Susan berfikir bahwa dengan logika, dia bisa mengendalikan semuanya. Tapi kenyataannya sebaliknya. Emosinya yang tidak terkendali menjadi perilaku, justru membuat banyak hal tidak terkendali. Performance organisasi masih tidak sesuai harapan. Growth yang dulunya tinggi, sekarang mulai flat, bahkan beberapa produk cenderung menampilkan grafik menurun. Padahal tidak ada angin, tidak ada hujan, apalagi krisis ekonomi. Semua normal, tapi competitiveness menurun. Susan pun terlihat makin frustasi, demikian pula timnya, yang makin bingung kenapa ini semua terjadi. Padahal mereka semua adalah orang-orang pintar yang logis, tapi sayangnya ternyata perilakunya cenderung emosional.

......

**PERSYARATAN 1**
Kutip bagian teks tentang Susan, mulai dari "Susan berfikir bahwa" dan berakhir pada "perilakunya cenderung emosional.".
**PERSYARATAN 2**
Menurut teks tentang Susan, apa yang terjadi pada growth organisasi yang dulunya tinggi?
**PERSYARATAN 3**
Teruskan teks tentang Susan dari kalimat terakhirnya.
Data di bawah ini tidak diperlukan.

......

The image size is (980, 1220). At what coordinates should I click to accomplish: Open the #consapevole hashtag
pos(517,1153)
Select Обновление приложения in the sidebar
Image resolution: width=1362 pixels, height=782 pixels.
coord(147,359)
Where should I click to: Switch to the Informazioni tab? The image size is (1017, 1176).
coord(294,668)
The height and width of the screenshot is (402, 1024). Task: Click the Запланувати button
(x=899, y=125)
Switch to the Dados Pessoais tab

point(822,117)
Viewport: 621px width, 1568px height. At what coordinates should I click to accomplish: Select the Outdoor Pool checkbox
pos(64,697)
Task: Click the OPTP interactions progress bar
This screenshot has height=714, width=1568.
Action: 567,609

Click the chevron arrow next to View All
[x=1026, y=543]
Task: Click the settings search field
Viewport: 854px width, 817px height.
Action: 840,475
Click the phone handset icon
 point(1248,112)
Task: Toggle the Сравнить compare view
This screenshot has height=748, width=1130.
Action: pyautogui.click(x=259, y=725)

......

**JAWABAN ANDA 1**
Susan berfikir bahwa dengan logika, dia bisa mengendalikan semuanya. Tapi kenyataannya sebaliknya. Emosinya yang tidak terkendali menjadi perilaku, justru membuat banyak hal tidak terkendali. Performance organisasi masih tidak sesuai harapan. Growth yang dulunya tinggi, sekarang mulai flat, bahkan beberapa produk cenderung menampilkan grafik menurun. Padahal tidak ada angin, tidak ada hujan, apalagi krisis ekonomi. Semua normal, tapi competitiveness menurun. Susan pun terlihat makin frustasi, demikian pula timnya, yang makin bingung kenapa ini semua terjadi. Padahal mereka semua adalah orang-orang pintar yang logis, tapi sayangnya ternyata perilakunya cenderung emosional.

**JAWABAN ANDA 2**
Growth tersebut sekarang mulai flat, bahkan beberapa produk cenderung menampilkan grafik menurun.

**JAWABAN ANDA 3**
Pikiran vs Perasaan

Mengapa lingkungan kerja yang toxic dapat tercipta dari pendekatan yang tampaknya logis? Jawabannya terletak pada pemahaman yang keliru tentang peranan dan nilai dari emosi dalam pengambilan keputusan. Emosi bukan sekedar hambatan; sebaliknya, emosi berfungsi sebagai “alarm” yang menandakan adanya sesuatu yang penting dan memerlukan perhatian atau tindakan. Emosi dan pikiran bukanlah dua entitas yang terpisah, melainkan dua sisi dari kecerdasan manusia yang harus bekerja bersama untuk mencapai keputusan yang seimbang dan responsif.

Dalam “Everything Isn’t Terrible” oleh Kathleen Smith, Theory of Self-Differentiation memberikan wawasan berharga tentang bagaimana individu dapat mengembangkan kemampuan untuk memisahkan emosi dari pikiran. Memisahkan di sini bukan berarti mempertentangkan, tapi bisa memahami serta bisa memanfaatkan kapan menggunakan emosi dan kapan menggunakan pikiran agar perilaku kita produktif. Orang yang mampu memisahkan pikiran dan perasaan tersebut adalah orang yang memiliki tingkat diferensiasi yang tinggi.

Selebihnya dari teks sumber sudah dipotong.